Skip site navigation (1) Skip section navigation (2)

Strange left outer join performance issue

From: "Noah M(dot) Daniels" <ndaniels(at)mac(dot)com>
To: pgsql-performance(at)postgresql(dot)org
Subject: Strange left outer join performance issue
Date: 2007-03-23 19:44:44
Message-ID: 5335C295-4D3E-4A1B-A270-6B822377DD25@mac.com (view raw or flat)
Thread:
Lists: pgsql-performance
Hi,

I have two queries that are very similar, that run on the same table  
with slightly different conditions. However, despite a similar number  
of rows returned, the query planner is insisting on a different  
ordering and different join algorithm, causing a huge performance  
hit.
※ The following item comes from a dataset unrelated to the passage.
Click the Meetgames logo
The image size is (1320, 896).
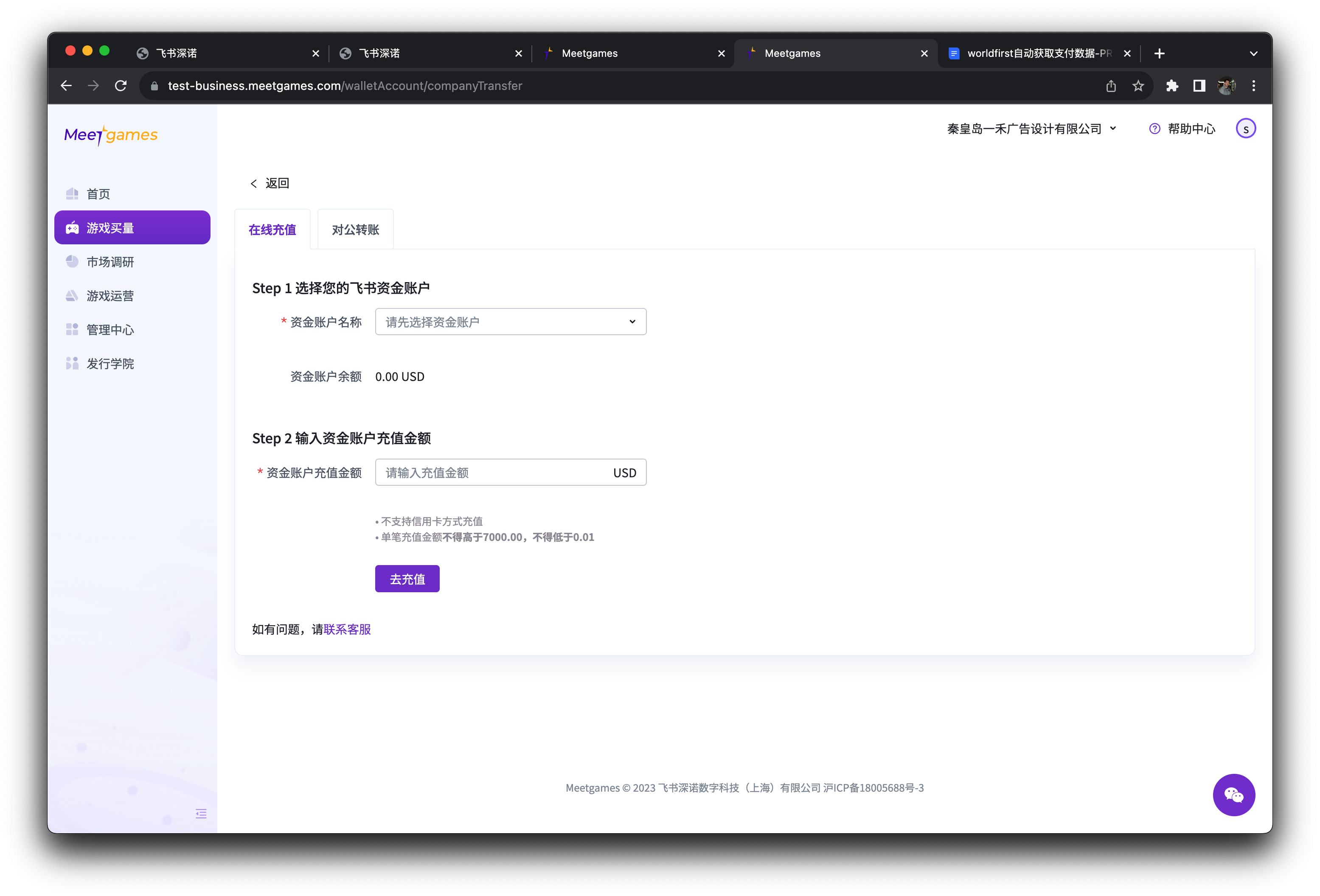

I'm not sure why the planner is doing the merge join the way it  
is in the slow case, rather than following a similar plan to the fast  
case.

Notice that the difference in the query is near the very end, where  
it's supplier_alias_id vs. buyer_alias_id and company_type =  
'Supplier' vs 'Buyer'.

What I don't get is why, in the slow (supplier) case, the index scan  
on customs_records is done first without the index condition of  
cr.supplier_alias_id = "outer".id, which means selecting 1.7 million  
rows; why wouldn't it do a nested loop left join and have the index  
condition use that alias id the way the fast ('buyer') query is done?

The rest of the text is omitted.